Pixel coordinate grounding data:
..........

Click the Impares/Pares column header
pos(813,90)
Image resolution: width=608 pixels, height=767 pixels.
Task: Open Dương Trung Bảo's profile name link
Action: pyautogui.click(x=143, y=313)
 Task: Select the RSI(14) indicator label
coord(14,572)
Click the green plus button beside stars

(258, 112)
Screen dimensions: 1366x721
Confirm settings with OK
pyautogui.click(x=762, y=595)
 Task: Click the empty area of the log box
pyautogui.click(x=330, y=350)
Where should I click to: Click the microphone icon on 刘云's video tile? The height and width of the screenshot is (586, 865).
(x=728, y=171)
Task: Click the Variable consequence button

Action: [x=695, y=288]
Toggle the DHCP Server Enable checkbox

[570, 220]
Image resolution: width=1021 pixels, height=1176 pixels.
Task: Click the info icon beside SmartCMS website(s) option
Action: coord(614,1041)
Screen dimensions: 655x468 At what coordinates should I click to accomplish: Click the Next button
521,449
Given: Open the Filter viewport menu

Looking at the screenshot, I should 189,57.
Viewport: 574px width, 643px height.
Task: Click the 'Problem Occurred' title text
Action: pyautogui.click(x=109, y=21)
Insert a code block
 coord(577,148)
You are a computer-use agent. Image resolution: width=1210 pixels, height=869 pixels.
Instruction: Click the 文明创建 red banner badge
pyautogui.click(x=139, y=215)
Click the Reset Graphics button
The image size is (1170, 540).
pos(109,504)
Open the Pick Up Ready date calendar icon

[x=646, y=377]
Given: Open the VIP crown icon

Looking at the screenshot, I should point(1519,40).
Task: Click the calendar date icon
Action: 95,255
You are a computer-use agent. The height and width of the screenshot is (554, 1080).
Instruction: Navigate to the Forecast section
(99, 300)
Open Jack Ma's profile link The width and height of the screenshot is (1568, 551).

..........

WHAT IS NEEDED:
Each record should be returned precisely as written.

RESULT:
Click the Impares/Pares column header
pos(813,90)
Image resolution: width=608 pixels, height=767 pixels.
Task: Open Dương Trung Bảo's profile name link
Action: pyautogui.click(x=143, y=313)
 Task: Select the RSI(14) indicator label
coord(14,572)
Click the green plus button beside stars

(258, 112)
Screen dimensions: 1366x721
Confirm settings with OK
pyautogui.click(x=762, y=595)
 Task: Click the empty area of the log box
pyautogui.click(x=330, y=350)
Where should I click to: Click the microphone icon on 刘云's video tile? The height and width of the screenshot is (586, 865).
(x=728, y=171)
Task: Click the Variable consequence button

Action: [x=695, y=288]
Toggle the DHCP Server Enable checkbox

[570, 220]
Image resolution: width=1021 pixels, height=1176 pixels.
Task: Click the info icon beside SmartCMS website(s) option
Action: coord(614,1041)
Screen dimensions: 655x468 At what coordinates should I click to accomplish: Click the Next button
521,449
Given: Open the Filter viewport menu

Looking at the screenshot, I should 189,57.
Viewport: 574px width, 643px height.
Task: Click the 'Problem Occurred' title text
Action: pyautogui.click(x=109, y=21)
Insert a code block
 coord(577,148)
You are a computer-use agent. Image resolution: width=1210 pixels, height=869 pixels.
Instruction: Click the 文明创建 red banner badge
pyautogui.click(x=139, y=215)
Click the Reset Graphics button
The image size is (1170, 540).
pos(109,504)
Open the Pick Up Ready date calendar icon

[x=646, y=377]
Given: Open the VIP crown icon

Looking at the screenshot, I should point(1519,40).
Task: Click the calendar date icon
Action: 95,255
You are a computer-use agent. The height and width of the screenshot is (554, 1080).
Instruction: Navigate to the Forecast section
(99, 300)
Open Jack Ma's profile link The width and height of the screenshot is (1568, 551).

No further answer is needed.